### Item coordinate data
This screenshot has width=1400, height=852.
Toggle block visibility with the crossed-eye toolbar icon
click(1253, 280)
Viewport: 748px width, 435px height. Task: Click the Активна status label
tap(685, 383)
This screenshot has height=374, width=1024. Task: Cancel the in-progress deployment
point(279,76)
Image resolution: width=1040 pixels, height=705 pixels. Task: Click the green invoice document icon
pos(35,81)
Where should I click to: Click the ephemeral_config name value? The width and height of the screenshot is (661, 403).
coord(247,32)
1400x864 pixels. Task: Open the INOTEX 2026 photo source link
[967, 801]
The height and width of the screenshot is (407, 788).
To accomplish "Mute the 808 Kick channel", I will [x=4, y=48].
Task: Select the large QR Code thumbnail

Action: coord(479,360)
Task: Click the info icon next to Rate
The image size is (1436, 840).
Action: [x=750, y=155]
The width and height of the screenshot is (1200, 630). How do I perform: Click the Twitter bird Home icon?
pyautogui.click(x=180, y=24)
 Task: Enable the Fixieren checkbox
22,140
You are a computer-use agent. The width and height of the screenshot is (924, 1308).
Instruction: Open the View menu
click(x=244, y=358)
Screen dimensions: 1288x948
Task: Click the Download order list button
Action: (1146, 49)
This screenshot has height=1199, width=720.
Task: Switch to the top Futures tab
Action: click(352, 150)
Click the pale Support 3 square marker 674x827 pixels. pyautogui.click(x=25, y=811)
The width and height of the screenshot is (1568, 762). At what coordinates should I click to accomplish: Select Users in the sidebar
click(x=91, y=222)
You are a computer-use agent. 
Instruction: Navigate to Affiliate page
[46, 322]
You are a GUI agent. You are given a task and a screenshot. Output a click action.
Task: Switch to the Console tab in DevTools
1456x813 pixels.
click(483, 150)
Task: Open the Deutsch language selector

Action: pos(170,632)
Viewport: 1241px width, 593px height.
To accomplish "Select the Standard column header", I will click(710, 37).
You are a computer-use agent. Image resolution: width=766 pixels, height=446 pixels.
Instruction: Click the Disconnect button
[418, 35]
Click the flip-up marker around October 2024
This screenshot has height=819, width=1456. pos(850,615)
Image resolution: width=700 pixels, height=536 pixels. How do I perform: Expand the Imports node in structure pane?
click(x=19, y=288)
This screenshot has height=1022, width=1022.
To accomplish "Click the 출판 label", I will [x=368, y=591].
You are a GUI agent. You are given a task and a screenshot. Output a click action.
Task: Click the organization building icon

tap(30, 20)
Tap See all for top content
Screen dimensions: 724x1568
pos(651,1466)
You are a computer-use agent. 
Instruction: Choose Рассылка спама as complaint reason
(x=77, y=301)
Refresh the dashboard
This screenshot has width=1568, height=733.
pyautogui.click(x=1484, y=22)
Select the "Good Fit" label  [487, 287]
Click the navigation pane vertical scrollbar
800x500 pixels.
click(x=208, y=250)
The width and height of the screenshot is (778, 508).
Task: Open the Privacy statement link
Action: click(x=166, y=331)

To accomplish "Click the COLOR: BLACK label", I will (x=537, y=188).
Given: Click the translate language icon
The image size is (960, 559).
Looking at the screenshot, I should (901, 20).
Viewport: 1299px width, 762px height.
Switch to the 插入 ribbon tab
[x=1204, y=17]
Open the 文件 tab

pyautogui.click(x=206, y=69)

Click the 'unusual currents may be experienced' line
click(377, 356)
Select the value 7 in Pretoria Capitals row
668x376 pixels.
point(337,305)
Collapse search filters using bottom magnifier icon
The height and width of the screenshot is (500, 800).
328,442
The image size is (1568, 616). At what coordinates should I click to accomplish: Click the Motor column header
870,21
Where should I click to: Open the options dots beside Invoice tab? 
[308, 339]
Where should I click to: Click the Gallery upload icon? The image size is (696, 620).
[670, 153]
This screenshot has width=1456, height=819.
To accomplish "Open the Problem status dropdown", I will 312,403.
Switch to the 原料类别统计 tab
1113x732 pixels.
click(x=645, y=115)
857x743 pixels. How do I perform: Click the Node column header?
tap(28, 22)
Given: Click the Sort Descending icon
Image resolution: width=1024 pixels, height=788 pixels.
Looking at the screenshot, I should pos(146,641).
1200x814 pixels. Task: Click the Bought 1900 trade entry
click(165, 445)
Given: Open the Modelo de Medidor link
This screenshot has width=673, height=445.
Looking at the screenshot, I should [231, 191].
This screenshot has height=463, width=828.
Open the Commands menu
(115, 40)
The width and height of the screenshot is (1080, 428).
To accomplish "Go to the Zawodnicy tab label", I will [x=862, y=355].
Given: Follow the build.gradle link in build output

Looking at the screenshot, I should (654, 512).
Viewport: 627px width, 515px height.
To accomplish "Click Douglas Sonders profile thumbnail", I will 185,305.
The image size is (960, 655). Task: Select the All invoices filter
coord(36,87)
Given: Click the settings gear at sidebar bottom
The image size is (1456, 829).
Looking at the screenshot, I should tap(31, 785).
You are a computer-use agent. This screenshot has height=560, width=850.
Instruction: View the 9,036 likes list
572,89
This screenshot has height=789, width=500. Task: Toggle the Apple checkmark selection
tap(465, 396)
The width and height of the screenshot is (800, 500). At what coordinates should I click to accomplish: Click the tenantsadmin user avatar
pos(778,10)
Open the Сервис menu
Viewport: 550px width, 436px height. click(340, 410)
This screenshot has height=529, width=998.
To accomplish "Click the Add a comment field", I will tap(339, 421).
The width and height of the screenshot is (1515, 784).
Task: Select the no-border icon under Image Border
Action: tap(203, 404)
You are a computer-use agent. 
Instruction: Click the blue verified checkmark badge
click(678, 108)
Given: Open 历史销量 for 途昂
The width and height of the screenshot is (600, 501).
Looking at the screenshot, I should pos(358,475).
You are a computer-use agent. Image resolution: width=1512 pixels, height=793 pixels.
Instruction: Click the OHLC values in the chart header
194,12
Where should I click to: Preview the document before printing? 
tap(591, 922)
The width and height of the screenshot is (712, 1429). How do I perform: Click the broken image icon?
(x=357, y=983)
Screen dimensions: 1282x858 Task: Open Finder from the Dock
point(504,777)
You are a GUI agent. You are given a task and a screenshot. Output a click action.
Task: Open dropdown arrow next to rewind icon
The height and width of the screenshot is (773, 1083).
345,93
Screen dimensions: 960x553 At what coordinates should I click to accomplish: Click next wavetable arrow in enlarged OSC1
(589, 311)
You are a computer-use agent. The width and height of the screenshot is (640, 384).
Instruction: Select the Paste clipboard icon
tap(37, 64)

### Challenge
Arrange every line of the material above as a JSON list of strings, one string per line, and leave out the blank lines.

### Reply to the task
[
  "This screenshot has width=1400, height=852.",
  "Toggle block visibility with the crossed-eye toolbar icon",
  "click(1253, 280)",
  "Viewport: 748px width, 435px height. Task: Click the Активна status label",
  "tap(685, 383)",
  "This screenshot has height=374, width=1024. Task: Cancel the in-progress deployment",
  "point(279,76)",
  "Image resolution: width=1040 pixels, height=705 pixels. Task: Click the green invoice document icon",
  "pos(35,81)",
  "Where should I click to: Click the ephemeral_config name value? The width and height of the screenshot is (661, 403).",
  "coord(247,32)",
  "1400x864 pixels. Task: Open the INOTEX 2026 photo source link",
  "[967, 801]",
  "The height and width of the screenshot is (407, 788).",
  "To accomplish \"Mute the 808 Kick channel\", I will [x=4, y=48].",
  "Task: Select the large QR Code thumbnail",
  "Action: coord(479,360)",
  "Task: Click the info icon next to Rate",
  "The image size is (1436, 840).",
  "Action: [x=750, y=155]",
  "The width and height of the screenshot is (1200, 630). How do I perform: Click the Twitter bird Home icon?",
  "pyautogui.click(x=180, y=24)",
  " Task: Enable the Fixieren checkbox",
  "22,140",
  "You are a computer-use agent. The width and height of the screenshot is (924, 1308).",
  "Instruction: Open the View menu",
  "click(x=244, y=358)",
  "Screen dimensions: 1288x948",
  "Task: Click the Download order list button",
  "Action: (1146, 49)",
  "This screenshot has height=1199, width=720.",
  "Task: Switch to the top Futures tab",
  "Action: click(352, 150)",
  "Click the pale Support 3 square marker 674x827 pixels. pyautogui.click(x=25, y=811)",
  "The width and height of the screenshot is (1568, 762). At what coordinates should I click to accomplish: Select Users in the sidebar",
  "click(x=91, y=222)",
  "You are a computer-use agent. ",
  "Instruction: Navigate to Affiliate page",
  "[46, 322]",
  "You are a GUI agent. You are given a task and a screenshot. Output a click action.",
  "Task: Switch to the Console tab in DevTools",
  "1456x813 pixels.",
  "click(483, 150)",
  "Task: Open the Deutsch language selector",
  "Action: pos(170,632)",
  "Viewport: 1241px width, 593px height.",
  "To accomplish \"Select the Standard column header\", I will click(710, 37).",
  "You are a computer-use agent. Image resolution: width=766 pixels, height=446 pixels.",
  "Instruction: Click the Disconnect button",
  "[418, 35]",
  "Click the flip-up marker around October 2024",
  "This screenshot has height=819, width=1456. pos(850,615)",
  "Image resolution: width=700 pixels, height=536 pixels. How do I perform: Expand the Imports node in structure pane?",
  "click(x=19, y=288)",
  "This screenshot has height=1022, width=1022.",
  "To accomplish \"Click the 출판 label\", I will [x=368, y=591].",
  "You are a GUI agent. You are given a task and a screenshot. Output a click action.",
  "Task: Click the organization building icon",
  "tap(30, 20)",
  "Tap See all for top content",
  "Screen dimensions: 724x1568",
  "pos(651,1466)",
  "You are a computer-use agent. ",
  "Instruction: Choose Рассылка спама as complaint reason",
  "(x=77, y=301)",
  "Refresh the dashboard",
  "This screenshot has width=1568, height=733.",
  "pyautogui.click(x=1484, y=22)",
  "Select the \"Good Fit\" label  [487, 287]",
  "Click the navigation pane vertical scrollbar",
  "800x500 pixels.",
  "click(x=208, y=250)",
  "The width and height of the screenshot is (778, 508).",
  "Task: Open the Privacy statement link",
  "Action: click(x=166, y=331)",
  "To accomplish \"Click the COLOR: BLACK label\", I will (x=537, y=188).",
  "Given: Click the translate language icon",
  "The image size is (960, 559).",
  "Looking at the screenshot, I should (901, 20).",
  "Viewport: 1299px width, 762px height.",
  "Switch to the 插入 ribbon tab",
  "[x=1204, y=17]",
  "Open the 文件 tab",
  "pyautogui.click(x=206, y=69)",
  "Click the 'unusual currents may be experienced' line",
  "click(377, 356)",
  "Select the value 7 in Pretoria Capitals row",
  "668x376 pixels.",
  "point(337,305)",
  "Collapse search filters using bottom magnifier icon",
  "The height and width of the screenshot is (500, 800).",
  "328,442",
  "The image size is (1568, 616). At what coordinates should I click to accomplish: Click the Motor column header",
  "870,21",
  "Where should I click to: Open the options dots beside Invoice tab? ",
  "[308, 339]",
  "Where should I click to: Click the Gallery upload icon? The image size is (696, 620).",
  "[670, 153]",
  "This screenshot has width=1456, height=819.",
  "To accomplish \"Open the Problem status dropdown\", I will 312,403.",
  "Switch to the 原料类别统计 tab",
  "1113x732 pixels.",
  "click(x=645, y=115)",
  "857x743 pixels. How do I perform: Click the Node column header?",
  "tap(28, 22)",
  "Given: Click the Sort Descending icon",
  "Image resolution: width=1024 pixels, height=788 pixels.",
  "Looking at the screenshot, I should pos(146,641).",
  "1200x814 pixels. Task: Click the Bought 1900 trade entry",
  "click(165, 445)",
  "Given: Open the Modelo de Medidor link",
  "This screenshot has width=673, height=445.",
  "Looking at the screenshot, I should [231, 191].",
  "This screenshot has height=463, width=828.",
  "Open the Commands menu",
  "(115, 40)",
  "The width and height of the screenshot is (1080, 428).",
  "To accomplish \"Go to the Zawodnicy tab label\", I will [x=862, y=355].",
  "Given: Follow the build.gradle link in build output",
  "Looking at the screenshot, I should (654, 512).",
  "Viewport: 627px width, 515px height.",
  "To accomplish \"Click Douglas Sonders profile thumbnail\", I will 185,305.",
  "The image size is (960, 655). Task: Select the All invoices filter",
  "coord(36,87)",
  "Given: Click the settings gear at sidebar bottom",
  "The image size is (1456, 829).",
  "Looking at the screenshot, I should tap(31, 785).",
  "You are a computer-use agent. This screenshot has height=560, width=850.",
  "Instruction: View the 9,036 likes list",
  "572,89",
  "This screenshot has height=789, width=500. Task: Toggle the Apple checkmark selection",
  "tap(465, 396)",
  "The width and height of the screenshot is (800, 500). At what coordinates should I click to accomplish: Click the tenantsadmin user avatar",
  "pos(778,10)",
  "Open the Сервис menu",
  "Viewport: 550px width, 436px height. click(340, 410)",
  "This screenshot has height=529, width=998.",
  "To accomplish \"Click the Add a comment field\", I will tap(339, 421).",
  "The width and height of the screenshot is (1515, 784).",
  "Task: Select the no-border icon under Image Border",
  "Action: tap(203, 404)",
  "You are a computer-use agent. ",
  "Instruction: Click the blue verified checkmark badge",
  "click(678, 108)",
  "Given: Open 历史销量 for 途昂",
  "The width and height of the screenshot is (600, 501).",
  "Looking at the screenshot, I should pos(358,475).",
  "You are a computer-use agent. Image resolution: width=1512 pixels, height=793 pixels.",
  "Instruction: Click the OHLC values in the chart header",
  "194,12",
  "Where should I click to: Preview the document before printing? ",
  "tap(591, 922)",
  "The width and height of the screenshot is (712, 1429). How do I perform: Click the broken image icon?",
  "(x=357, y=983)",
  "Screen dimensions: 1282x858 Task: Open Finder from the Dock",
  "point(504,777)",
  "You are a GUI agent. You are given a task and a screenshot. Output a click action.",
  "Task: Open dropdown arrow next to rewind icon",
  "The height and width of the screenshot is (773, 1083).",
  "345,93",
  "Screen dimensions: 960x553 At what coordinates should I click to accomplish: Click next wavetable arrow in enlarged OSC1",
  "(589, 311)",
  "You are a computer-use agent. The width and height of the screenshot is (640, 384).",
  "Instruction: Select the Paste clipboard icon",
  "tap(37, 64)"
]